UK telecommunications and broadcasting regulator Ofcom has set 2015 as the year Britain will switch off analogue FM and AM radio broadcasts and migrate completely to digital audio broadcasting (DAB) technology.
The benefits of doing so are clear. Like digital terrestrial television, DAB makes far more efficient use of frequency spectrum than analogue, allowing an order of magnitude more radio stations to be licensed, especially in rural areas.
It’s also much cheaper to maintain (though not to set up) and audio quality is superior, provided broadcasters don’t compress the signal too heavily.
Modern DAB receivers allow listeners to do cool things, like pause or rewind live radio, much like pay-TV subscribers can do with personal video recorders. Think about it: how often have you tuned in to your favourite station and cursed for having caught only the tail end of a news bulletin? With DAB technology, you simply rewind the live broadcast to the beginning of the bulletin.
DAB, which was first deployed by the UK in the mid-1990s, has made significant progress in the past 15 years and is now used in more than 20 countries worldwide.
The original standard, which had a number of technical problems, looks set to be replaced soon with DAB+, which uses an audio compression code — HE-AAC — superior to DAB’s older Mpeg 2. Among other things, DAB+ is more efficient again at using scarce frequency spectrum.
For early adopters of DAB, though, moving to DAB+ is a problem. For one thing, most DAB receivers aren’t able to pick up DAB+ broadcasts. This means people who have already bought digital radio receivers may have to replace them at some point in the future. And DAB radios are more expensive than FM receivers, at least for now. Ofcom has said the UK will migrate to DAB+ only once the vast bulk of digital receivers are able to tune into the broadcasts. That could take years.
Countries like SA, which haven’t yet begun digital radio broadcasts, can leapfrog the early adopters and go straight to DAB+ — or one of the other digital radio broadcasting technologies such as digital radio mondiale.
It must be said that digital broadcast radio has a number of disadvantages over FM and AM broadcasts.
Principal among these is that the cost of digital broadcasting equipment is still much higher than analogue equipment. The up- front costs mean it is often too expensive for smaller broadcasters and community radio stations to broadcast in digital.
This is a problem, given that one of the biggest advantages of digital radio is that it allows greater diversity of content on the airwaves. As digital radio becomes more widespread, though, costs will come down, allowing smaller broadcasters to use it.
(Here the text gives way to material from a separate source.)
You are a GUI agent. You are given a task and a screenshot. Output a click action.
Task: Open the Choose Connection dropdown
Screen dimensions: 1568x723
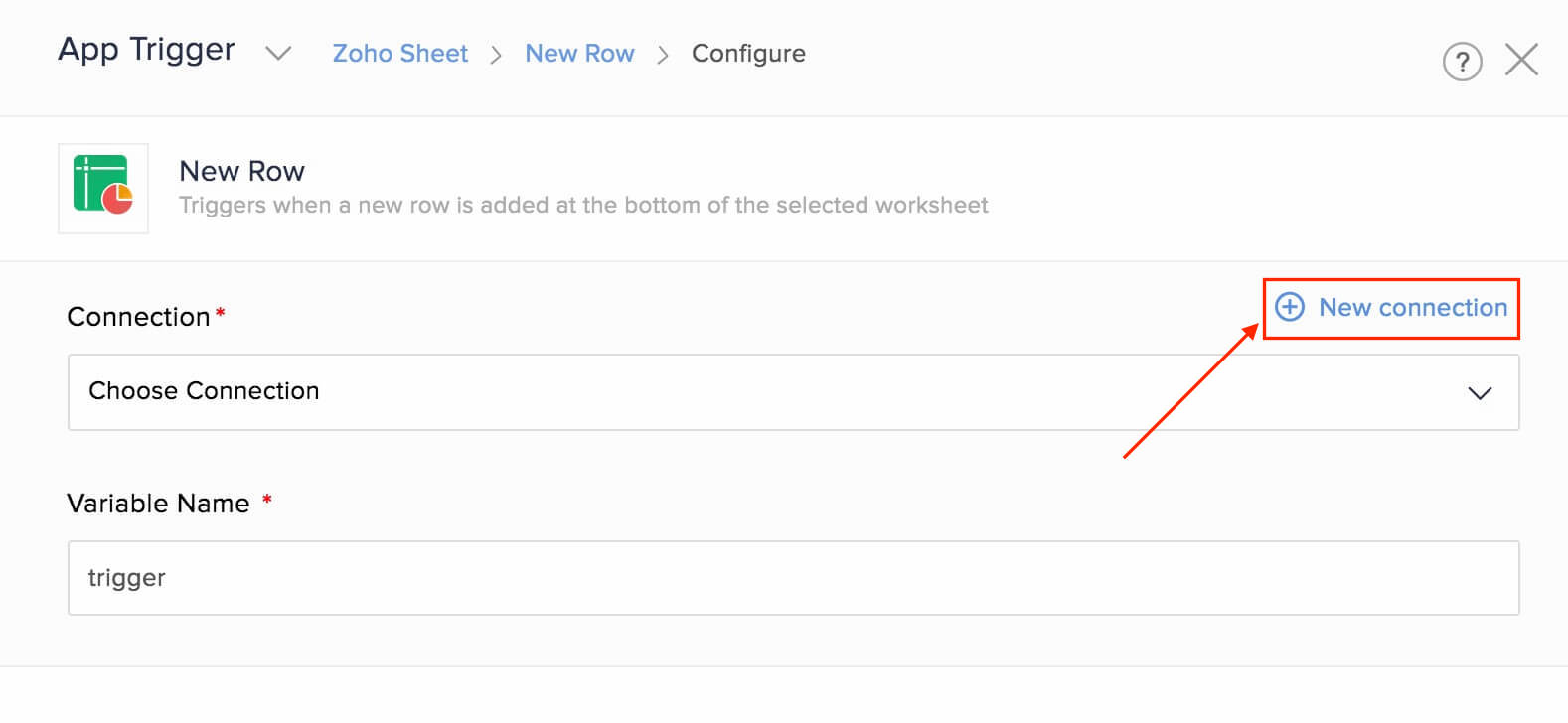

Should SA be considering digital radio? After all, the country is in the throes of moving to digital television, so why not switch to digital radio at the same time?
The answer is the country can probably afford to wait before committing itself. FM radio does the job pretty well already, and the cost of the technology is still relatively high.
If we wait a few years, broadcasters may have to fork out a lot less. And the incum- bents will be less likely to be able to hog the available spectrum.
Of course, as bandwidth prices drop and broadband access proliferates, Internet radio could become a disruptive force that eventually undermines traditional broadcast radio, both analogue and digital.